I believe in you, and further more will be there at Mr Olimpia to cheer you on.

God bless


----------



## TheEnglishHulk (Apr 8, 2011)

BIG BUCK said:


> On a serious note my diet is nearly identical to yours and i'm losing a shed load of fat and keeping muscle, the only difference is i'm having a medium size bowl of Honey Cheerios with skimmed milk before workout, it's keeping any hunger at bay and all that wholegrain goodness is great for you, remember honey is better than sugar! Also remember all that protein in the milk just waiting to repair the muscles after your intense workouts, say Cheerio to the fat and get your hands on some of those "O's"
> 
> Remember it has to be Honey Cheerios not the normal Cheerios or you'll be thrown out of keto and your makros will dispurse in the wrong places.
> 
> ...


Cheerios you say?

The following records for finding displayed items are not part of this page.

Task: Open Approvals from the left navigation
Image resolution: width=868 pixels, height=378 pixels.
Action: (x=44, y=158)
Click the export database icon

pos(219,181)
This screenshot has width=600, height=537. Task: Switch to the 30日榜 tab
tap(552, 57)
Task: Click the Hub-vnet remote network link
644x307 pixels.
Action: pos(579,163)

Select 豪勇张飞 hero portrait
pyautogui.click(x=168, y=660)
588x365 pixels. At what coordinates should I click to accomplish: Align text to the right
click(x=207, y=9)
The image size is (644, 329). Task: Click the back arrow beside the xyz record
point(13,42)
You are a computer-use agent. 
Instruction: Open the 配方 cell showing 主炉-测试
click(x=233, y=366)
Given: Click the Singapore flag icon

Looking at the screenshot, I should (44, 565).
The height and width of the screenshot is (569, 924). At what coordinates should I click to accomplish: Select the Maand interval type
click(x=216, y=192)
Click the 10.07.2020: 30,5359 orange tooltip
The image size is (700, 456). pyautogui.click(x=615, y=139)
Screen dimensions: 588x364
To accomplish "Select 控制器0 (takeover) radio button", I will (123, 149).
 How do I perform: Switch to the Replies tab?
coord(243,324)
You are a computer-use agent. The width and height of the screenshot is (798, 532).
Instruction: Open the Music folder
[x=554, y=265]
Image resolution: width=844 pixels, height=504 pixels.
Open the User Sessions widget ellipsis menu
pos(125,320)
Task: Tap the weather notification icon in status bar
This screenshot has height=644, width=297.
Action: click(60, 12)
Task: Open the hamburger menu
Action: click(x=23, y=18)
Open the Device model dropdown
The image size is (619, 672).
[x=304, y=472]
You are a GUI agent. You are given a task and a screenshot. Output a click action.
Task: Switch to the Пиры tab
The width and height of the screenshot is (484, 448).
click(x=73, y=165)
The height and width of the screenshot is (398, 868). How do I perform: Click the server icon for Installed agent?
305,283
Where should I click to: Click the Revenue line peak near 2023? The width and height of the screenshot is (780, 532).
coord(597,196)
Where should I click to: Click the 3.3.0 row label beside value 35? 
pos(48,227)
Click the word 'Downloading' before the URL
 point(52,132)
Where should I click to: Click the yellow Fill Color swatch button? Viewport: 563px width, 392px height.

I now have cravings :L i love them off to the shop in a bit then, the only hunger pains i've been getting are in the morning and that's it i'm fine throughout the day and it's now 6:47 the last meal i ate was at 1pm and i've done 30 mins of quick cardio in this time aswell.

i'm defo going to be on those cheerios though. on the down side of things with all this lack of protein my arms are still hurting from tuesdays work out so it's not the standard over night healing.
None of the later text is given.